Há
muito vinha intentando escrever este artigo sobre um pensador do
século XIX,Ernst Haeckel,que,para mim,sintetiza em seu percurso
todos os problemas atinentes ao cientificismo,à ideologia
cientificista,cujo periodo de gestação e maior desenvolvimento foi
o século XIX.E escolhi esta figura até para não escrever um texto
meramente destrutivo,porque ele tem contribuições interessantes
,válidas,embora discutíveis.Isto demonstra a minha visão de que o
conhecimento é construído no tateio,com os recursos que cada época
oferece aos pesquisadores.Dependendo da situação nem tudo está
errado no discurso explicativo ou alguma coisa se aproveita.
Eu
ainda pretendo escrever mais sobre Haeckel e ideologia científica,mas
neste texto trato do monismo.
Monismo
filosófico e científico é uma das variações subsequentes do
materialismo.Por ele entende-se que existe uma causa básica
,fundamental ,em tudo o que existe(o Ser),na physis.
Esta
idéia,o monismo,é nova,mas ,na verdade,se escuda em uma tradição
antiquíssima que remonta ao estoicismo,fundador do
jusnaturalismo,pelo qual a natureza possui “ regras”
imutáveis,trans-históricas,que serviriam de modelo para a
cidade,para a sociedade.
Muito
embora tenha havido,desde então,uma evolução na ciência,este
esquema básico permaneceu.A recusa do jusnaturalismo se deu ou
começou a se dar no século XVIII,com Kant mesmo.Os
parlamentos,recém nascidos,como fautores da legislação e diante de
uma realidade social muito mais complexa,notaram a não exigibilidade
eventual do jusnaturalismo e que o homem podia constituir os seus
próprios modelos.
Mas
a ciência manteve o princípio subjacente de uma única causação.Ora
pelo principio da dialética,em Hegel-Marx,ora pelo da “ unicidade
da natureza” na física newtoniana e ora pela teoria da
evolução,onde se localiza Haeckel.Esta sobrevivência do passado
persiste.
O
monismo cientificista que se forma em torno da evolução(termo já
discutivel)desconhecendo este passado,deplora a filosofia,tida como
especulativa,sem contato com a realidade,num procedimento típico do
positivismo,ao qual Haeckel também se filia.
Fuçando
aqui a minha biblioteca encontrei o texto que procurava ,há
anos,para escrever este texto.Em “ A Origem do Homem”,fazendo uma
crítica aos que pretendiam um retorno a Kant para salvar,apesar da
evolução so dogmas da teologia ele diz que o “ que falat a Kant é
o conhecimento do organismo humano,de sua anatomia e de sua
fisiologia”.No passo seguinte ele inocenta Kant de ter estas “
falhas”,pelo fato de que na época do filósofo não existirem
estas ciências senão em forma rudimentar.

- _O que fazer_
1. Reescreva de forma mais breve o parágrafo do trecho que começa com "Muito embora tenha havido", mantendo os fatos principais.
2. Diga se cada afirmação concorda com o trecho, respondendo sim ou não e citando as palavras decisivas: (a) o monismo remonta a uma tradição ligada ao estoicismo; (b) Haeckel se filia ao positivismo; (c) Haeckel culpa Kant por suas falhas.

- _Dados de entrada_
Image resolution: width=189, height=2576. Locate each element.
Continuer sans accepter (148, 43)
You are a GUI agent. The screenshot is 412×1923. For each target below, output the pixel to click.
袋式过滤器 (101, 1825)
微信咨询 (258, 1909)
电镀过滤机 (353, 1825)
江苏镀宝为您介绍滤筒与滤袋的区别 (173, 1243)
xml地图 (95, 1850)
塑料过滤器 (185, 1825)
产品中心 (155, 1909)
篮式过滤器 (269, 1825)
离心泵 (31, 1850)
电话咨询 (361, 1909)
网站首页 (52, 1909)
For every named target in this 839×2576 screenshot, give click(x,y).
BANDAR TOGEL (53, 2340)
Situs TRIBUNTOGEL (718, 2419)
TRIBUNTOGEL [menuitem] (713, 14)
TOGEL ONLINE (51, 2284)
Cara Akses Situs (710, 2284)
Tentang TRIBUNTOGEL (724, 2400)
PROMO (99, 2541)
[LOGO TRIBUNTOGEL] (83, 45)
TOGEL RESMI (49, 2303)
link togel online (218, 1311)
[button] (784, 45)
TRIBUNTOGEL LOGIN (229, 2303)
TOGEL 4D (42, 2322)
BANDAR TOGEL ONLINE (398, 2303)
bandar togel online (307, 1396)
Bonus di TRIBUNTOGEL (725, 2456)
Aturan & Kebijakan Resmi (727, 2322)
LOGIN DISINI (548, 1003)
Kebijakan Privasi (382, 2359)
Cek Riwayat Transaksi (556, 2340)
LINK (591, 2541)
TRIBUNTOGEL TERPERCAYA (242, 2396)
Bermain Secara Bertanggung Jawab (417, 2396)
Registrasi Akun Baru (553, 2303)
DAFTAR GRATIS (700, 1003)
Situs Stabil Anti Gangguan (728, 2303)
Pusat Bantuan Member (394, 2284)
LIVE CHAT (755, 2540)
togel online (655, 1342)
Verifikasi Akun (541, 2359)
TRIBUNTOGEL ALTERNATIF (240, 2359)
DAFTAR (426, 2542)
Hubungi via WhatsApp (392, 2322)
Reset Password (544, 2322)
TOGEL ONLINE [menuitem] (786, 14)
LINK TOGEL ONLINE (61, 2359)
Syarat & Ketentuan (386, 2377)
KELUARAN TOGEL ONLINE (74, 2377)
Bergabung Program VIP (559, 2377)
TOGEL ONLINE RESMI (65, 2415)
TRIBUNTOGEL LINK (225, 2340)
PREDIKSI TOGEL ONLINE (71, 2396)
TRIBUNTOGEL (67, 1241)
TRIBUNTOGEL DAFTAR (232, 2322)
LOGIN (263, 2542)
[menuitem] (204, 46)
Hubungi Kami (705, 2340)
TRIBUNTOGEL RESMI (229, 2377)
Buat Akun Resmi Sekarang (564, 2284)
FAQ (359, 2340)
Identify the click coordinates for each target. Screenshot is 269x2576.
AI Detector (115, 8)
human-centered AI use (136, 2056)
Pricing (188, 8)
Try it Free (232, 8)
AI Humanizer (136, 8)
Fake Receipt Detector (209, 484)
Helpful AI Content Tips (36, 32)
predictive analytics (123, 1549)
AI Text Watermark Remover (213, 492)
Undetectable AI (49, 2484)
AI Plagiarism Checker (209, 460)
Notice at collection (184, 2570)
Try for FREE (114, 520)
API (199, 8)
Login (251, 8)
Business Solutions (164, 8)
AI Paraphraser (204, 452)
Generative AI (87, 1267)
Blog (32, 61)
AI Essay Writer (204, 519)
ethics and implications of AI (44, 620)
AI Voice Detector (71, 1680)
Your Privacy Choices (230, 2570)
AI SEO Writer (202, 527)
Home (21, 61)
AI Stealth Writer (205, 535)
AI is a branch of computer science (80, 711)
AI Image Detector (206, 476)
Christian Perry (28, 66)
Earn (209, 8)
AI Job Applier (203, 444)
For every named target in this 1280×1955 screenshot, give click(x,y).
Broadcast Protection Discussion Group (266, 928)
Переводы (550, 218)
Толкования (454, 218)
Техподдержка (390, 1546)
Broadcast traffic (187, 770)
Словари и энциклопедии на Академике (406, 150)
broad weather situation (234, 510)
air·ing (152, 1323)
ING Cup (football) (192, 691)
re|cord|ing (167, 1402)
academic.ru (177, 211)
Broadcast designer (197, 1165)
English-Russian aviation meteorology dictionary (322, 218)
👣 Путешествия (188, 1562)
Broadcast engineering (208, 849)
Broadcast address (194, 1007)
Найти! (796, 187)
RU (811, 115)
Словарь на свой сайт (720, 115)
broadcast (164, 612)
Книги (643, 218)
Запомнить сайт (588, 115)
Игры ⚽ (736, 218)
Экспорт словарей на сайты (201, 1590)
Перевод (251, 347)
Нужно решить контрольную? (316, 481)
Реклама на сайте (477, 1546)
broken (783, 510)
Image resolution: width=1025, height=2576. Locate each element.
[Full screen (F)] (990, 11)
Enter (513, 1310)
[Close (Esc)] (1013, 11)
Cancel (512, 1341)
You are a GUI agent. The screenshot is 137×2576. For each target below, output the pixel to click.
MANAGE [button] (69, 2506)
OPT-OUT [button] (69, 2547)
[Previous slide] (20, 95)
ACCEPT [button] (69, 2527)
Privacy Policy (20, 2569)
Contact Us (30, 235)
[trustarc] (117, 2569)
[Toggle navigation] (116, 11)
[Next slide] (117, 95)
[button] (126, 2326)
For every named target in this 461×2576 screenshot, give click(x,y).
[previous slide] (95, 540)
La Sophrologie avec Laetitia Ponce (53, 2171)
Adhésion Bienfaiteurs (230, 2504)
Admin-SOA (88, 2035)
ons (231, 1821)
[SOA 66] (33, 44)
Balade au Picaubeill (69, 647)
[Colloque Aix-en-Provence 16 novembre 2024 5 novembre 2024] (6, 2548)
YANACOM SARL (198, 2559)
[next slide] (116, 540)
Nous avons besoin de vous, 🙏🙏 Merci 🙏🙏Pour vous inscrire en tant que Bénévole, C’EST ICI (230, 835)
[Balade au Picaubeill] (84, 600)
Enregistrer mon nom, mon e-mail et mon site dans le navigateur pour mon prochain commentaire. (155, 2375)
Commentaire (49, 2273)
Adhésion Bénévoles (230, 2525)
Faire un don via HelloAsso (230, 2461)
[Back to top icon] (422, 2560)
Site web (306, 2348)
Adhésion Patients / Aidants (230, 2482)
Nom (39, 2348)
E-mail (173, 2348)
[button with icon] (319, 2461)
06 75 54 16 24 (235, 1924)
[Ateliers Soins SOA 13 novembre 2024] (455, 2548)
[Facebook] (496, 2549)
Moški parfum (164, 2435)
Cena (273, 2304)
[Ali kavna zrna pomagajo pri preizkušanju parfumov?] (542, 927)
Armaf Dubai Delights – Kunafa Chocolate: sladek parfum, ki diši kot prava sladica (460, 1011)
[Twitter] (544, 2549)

- _Problemas resolvidos_
1. Apesar da evolução da ciência, o esquema básico do jusnaturalismo permaneceu. A recusa dele começou no século XVIII, com Kant. Os parlamentos recém-nascidos, como fautores da legislação e diante de uma realidade social bem mais complexa, perceberam a não exigibilidade eventual do jusnaturalismo e que o homem podia constituir os próprios modelos.

2.
(a) Sim: "se escuda em uma tradição antiquíssima que remonta ao estoicismo".
(b) Sim: "ao qual Haeckel também se filia".
(c) Não: "ele inocenta Kant".